Based on the research cited above, the importance of human motion analysis in combat sports is evident, with both kinematic and kinetic analysis required¹⁹. Kinematic analysis is necessary to identify the ranges of motion and speeds required when executing different phases of the movement patterns. Anatomical angles are more important, and facilitate comparison of values from different investigations, regardless of the motion capture system used.

For example, motion analysis studies of karate have investigated reaction time and anticipation^20,21, kicking limb movement patterns¹⁰, and the development of segmentation techniques¹⁸. Based on the positions of the reflective markers in previous studies, the most frequently analyzed variables are angular displacement of the hip, knee, ankle, shoulder, elbow, torso, and head. These variables are most often analyzed in the sagittal plane. Other approaches to analysis include the inter-joint coordination index, coefficients of variation, and the symmetry index. These approaches have been used to investigate movement coordination, movement velocity, and the relationship between them^22,23. Several studies have shown that velocity is the main factor determining performance in karate athletes¹⁵. A novel method to measure interpersonal synchronization of movement using motion capture data is to detect relevant acceleration peaks for upper and lower limbs, and then establish if they are synchronized. Such a method has been effective in classifying the skill level of karate athletes performing kata²⁴. In²⁵ the basic multi-joint movement patterns used by karate athletes of different levels (based on experience and skill level) were identified.
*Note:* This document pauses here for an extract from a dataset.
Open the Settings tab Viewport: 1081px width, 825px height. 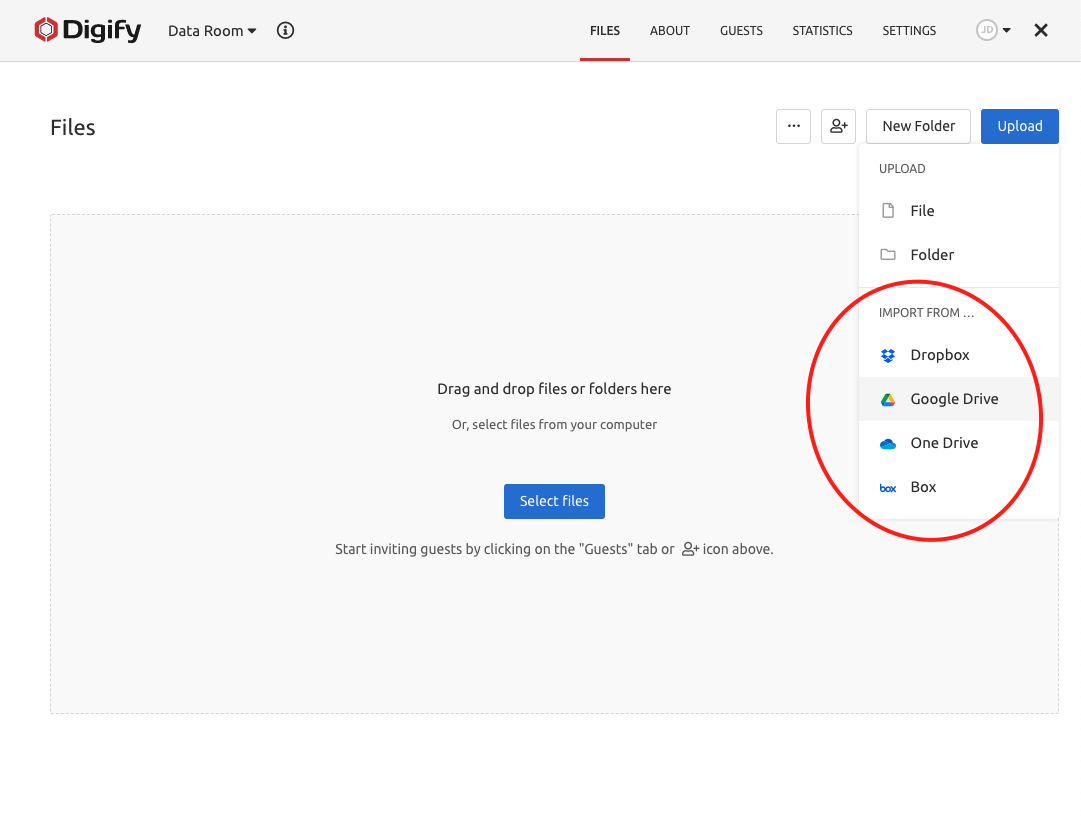[909, 31]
Based on the above considerations, we present a comprehensive set of kinematic and kinetic data obtained from recordings of 37 Kyokushin karate athletes. The athletes were of different ages (children, young people, and adults), and of different skill levels as based upon the karate grading system (from 4th dan to 9th kyu). Data²⁶ was obtained for the reverse lunge punch (Gyaku-Zuki), front kick (Mae-Geri), roundhouse kick (Mawashi-Geri), and spinning back kick (Ushiro-Mawashi-Geri). Every technique was performed three times per recording (resulting in one data file), and under three conditions: (i) kicking or punching the air, (ii) kicking or punching a training shield, and (iii) kicking or punching an opponent. Possible applications of the data obtained are:

• comparison of movement patterns between individual athletes, or groups of athletes¹¹, based upon factors such as age, gender, training experience, and karate grade,

• kinematic description and analysis of movement patterns used when executing karate techniques²⁴,

• measure personal and interpersonal repetition of movement^24,27,

• development of virtual reality environments for virtual training^28,29,

• training and validation of machine learning techniques for the classification, prediction and synthesis of human movement^30,31,

• development and optimization of methods for teaching karate techniques.
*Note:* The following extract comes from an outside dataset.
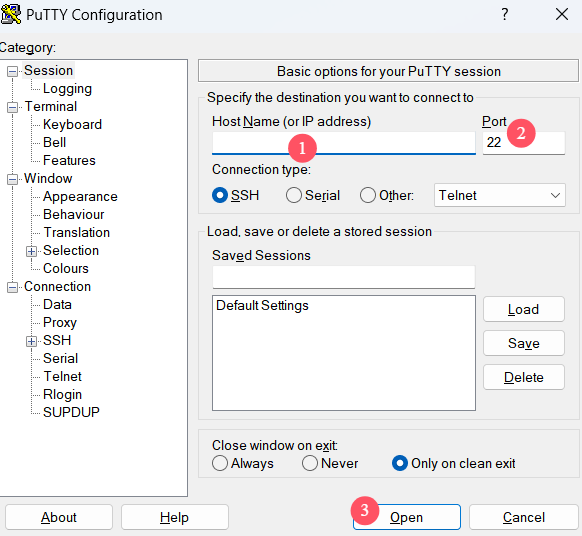The width and height of the screenshot is (582, 536).
Task: Click the PuTTY icon in title bar
Action: [10, 14]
Human movement data regarding gait^32,33,34, activities of daily living (ADL)^35,36, and general sport activities³⁷ is publicly available. However, publicly available human movement data regarding the martial arts is limited. In the Physical Activities and Sports category of the Carnegie Mellon University Motion Capture Database (http://mocap.cs.cmu.edu/) the martial arts subcategory contains recordings of only two subjects (motion described as “punch/strike”, “swordplay” and “tai chi”). In the HDM05 repository³⁸ the only martial arts related category (“kicking and punching”) contains 17 recordings, but without technical descriptions of the techniques depicted, or information about martial arts where the techniques are used, whilst the KIT Whole-Body Human Motion Database^39,40 contains only general recordings described as “kick” and “punch”.

Consequently, there is little publicly available human movement data concerning specific martial arts, including karate. There has been an attempt to create an open karate motion capture data repository with seven participants, and recordings of Shorin-ryu, Shotokan, and Oyama styles by inertial sensor based motion capture system⁴¹.

Additionally, a further dataset described^42,43 contains motion capture data (synchronized with video and audio recordings) of two katas performed by seven participants with different levels of experience.

The goal of collecting the Martial Arts, Dancing and Sports dataset (MADS) was to provide challenging action sequences for human pose estimation from multi-view or depth data. The ground-truth pose data was captured by optical motion capture system with only 60 Hz. As part of the database, the recordings of two martial arts masters in 6 forms in tai-chi and 6 katas in karate are available⁴⁴.

Next available motion capture dataset UMONS-TAICHI contains Taijiquan martial art gestures that includes 13 classes (relative to Taijiquan techniques) executed by 12 participants of various skill levels. The dataset was captured using two motion capture systems simultaneously: optical motion capture system with frequency 179 Hz, and markerless motion capture system based on depth sensor⁴⁵.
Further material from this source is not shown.